Challenge a:
In the records below, recast the lines from the one containing "holiday [383, 1189]" through the final line of the records as a numbered list, omitting blank lines.

Excerpt:
..............................

Dominicis / Kent / Lonardi

Having interviewed Barbara De Dominicis about the release of Parallel 41 out on Baskaru, I couldn't let the opportunity pass by to hear what Julia Kent and Davide Lonardi had to say about the city of Naples and their experience whilst recording and filming the album...

Hi Julia, and thanks for taking the time to answer a few questions. Over the years you have played with a number of different people in different situations. How did you approach the sessions with Barbara considering you’d only met online before you started playing together?

Julia Kent: Having heard and loved Barbara’s music, I was excited to work with her. As you know, having met her, she has a very special energy and a very personal and at the same time wide-ranging aesthetic. It has been a joy to play with her and enter her world. In general, I am always interested to work in a situation where the music is completely improvised; I have been lucky to have had the chance to participate in a few groups where that is the case. But to create improvised music in a duo is much more intimate, much more of a tête-à-tête conversation! My musical career often seems to consist of getting on a plane and launching myself into an unknown situation. In the case of working with Barbara, it turned into a beautiful adventure.

Parallel 41 developed over the course of a few years. How do you feel your collaboration evolved throughout the different sessions? What did you discover about Barbara in musical terms and how would you say your playing changed, if at all, from the start of the project to its completion?

I think, over the course of the time we have worked together, we have become more familiar with each other’s musical styles and choices and it has become easier to predict where the other person will go. For me, that’s both good and bad, because of course you lose the element of discovery and surprise that comes with playing together for the first time, but you also gain an ease in communicating and responding to each other. Barbara always astounds me with the power and beauty of her voice and with the atmospheres she creates with electronics and field recordings. She is a really amazing musician.

Barbara told me you already knew Naples quite well beyond the picture postcard image of the city. What are your impressions of the place? What are the things that characterize Naples best for you? Is there a particular place / sound / location / person that has shaped your image of the city? Considering you have toured Italy quite extensively, how do you think Naples fits in with the sonic and human landscape of the country?

..............................

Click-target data
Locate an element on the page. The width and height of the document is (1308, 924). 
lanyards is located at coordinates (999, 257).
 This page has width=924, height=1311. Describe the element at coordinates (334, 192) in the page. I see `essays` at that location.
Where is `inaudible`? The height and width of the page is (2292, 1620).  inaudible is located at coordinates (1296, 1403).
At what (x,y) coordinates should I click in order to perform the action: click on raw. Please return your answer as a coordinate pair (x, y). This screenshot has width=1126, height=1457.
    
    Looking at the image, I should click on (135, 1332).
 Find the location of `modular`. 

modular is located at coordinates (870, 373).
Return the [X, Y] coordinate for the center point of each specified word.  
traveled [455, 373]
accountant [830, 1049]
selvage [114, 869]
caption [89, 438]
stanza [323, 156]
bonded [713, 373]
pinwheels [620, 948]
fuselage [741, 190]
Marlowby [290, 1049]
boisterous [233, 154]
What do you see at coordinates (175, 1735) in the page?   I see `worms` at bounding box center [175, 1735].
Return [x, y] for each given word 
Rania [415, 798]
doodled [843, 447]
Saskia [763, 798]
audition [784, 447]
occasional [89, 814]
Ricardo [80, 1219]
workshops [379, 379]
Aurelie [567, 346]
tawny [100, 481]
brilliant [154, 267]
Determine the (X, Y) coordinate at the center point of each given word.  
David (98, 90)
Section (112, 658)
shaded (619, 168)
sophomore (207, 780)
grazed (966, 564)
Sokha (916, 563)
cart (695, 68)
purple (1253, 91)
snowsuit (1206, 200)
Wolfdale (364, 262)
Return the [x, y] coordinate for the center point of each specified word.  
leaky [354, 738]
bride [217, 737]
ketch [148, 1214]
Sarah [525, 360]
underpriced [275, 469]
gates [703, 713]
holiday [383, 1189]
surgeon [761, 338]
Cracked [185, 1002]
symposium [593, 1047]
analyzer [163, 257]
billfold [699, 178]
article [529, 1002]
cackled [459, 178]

..............................

Challenge b:
Echo the interview above word for word.

Output a:
1. holiday [383, 1189]
2. surgeon [761, 338]
3. Cracked [185, 1002]
4. symposium [593, 1047]
5. analyzer [163, 257]
6. billfold [699, 178]
7. article [529, 1002]
8. cackled [459, 178]

Output b:
Dominicis / Kent / Lonardi

Having interviewed Barbara De Dominicis about the release of Parallel 41 out on Baskaru, I couldn't let the opportunity pass by to hear what Julia Kent and Davide Lonardi had to say about the city of Naples and their experience whilst recording and filming the album...

Hi Julia, and thanks for taking the time to answer a few questions. Over the years you have played with a number of different people in different situations. How did you approach the sessions with Barbara considering you’d only met online before you started playing together?

Julia Kent: Having heard and loved Barbara’s music, I was excited to work with her. As you know, having met her, she has a very special energy and a very personal and at the same time wide-ranging aesthetic. It has been a joy to play with her and enter her world. In general, I am always interested to work in a situation where the music is completely improvised; I have been lucky to have had the chance to participate in a few groups where that is the case. But to create improvised music in a duo is much more intimate, much more of a tête-à-tête conversation! My musical career often seems to consist of getting on a plane and launching myself into an unknown situation. In the case of working with Barbara, it turned into a beautiful adventure.

Parallel 41 developed over the course of a few years. How do you feel your collaboration evolved throughout the different sessions? What did you discover about Barbara in musical terms and how would you say your playing changed, if at all, from the start of the project to its completion?

I think, over the course of the time we have worked together, we have become more familiar with each other’s musical styles and choices and it has become easier to predict where the other person will go. For me, that’s both good and bad, because of course you lose the element of discovery and surprise that comes with playing together for the first time, but you also gain an ease in communicating and responding to each other. Barbara always astounds me with the power and beauty of her voice and with the atmospheres she creates with electronics and field recordings. She is a really amazing musician.

Barbara told me you already knew Naples quite well beyond the picture postcard image of the city. What are your impressions of the place? What are the things that characterize Naples best for you? Is there a particular place / sound / location / person that has shaped your image of the city? Considering you have toured Italy quite extensively, how do you think Naples fits in with the sonic and human landscape of the country?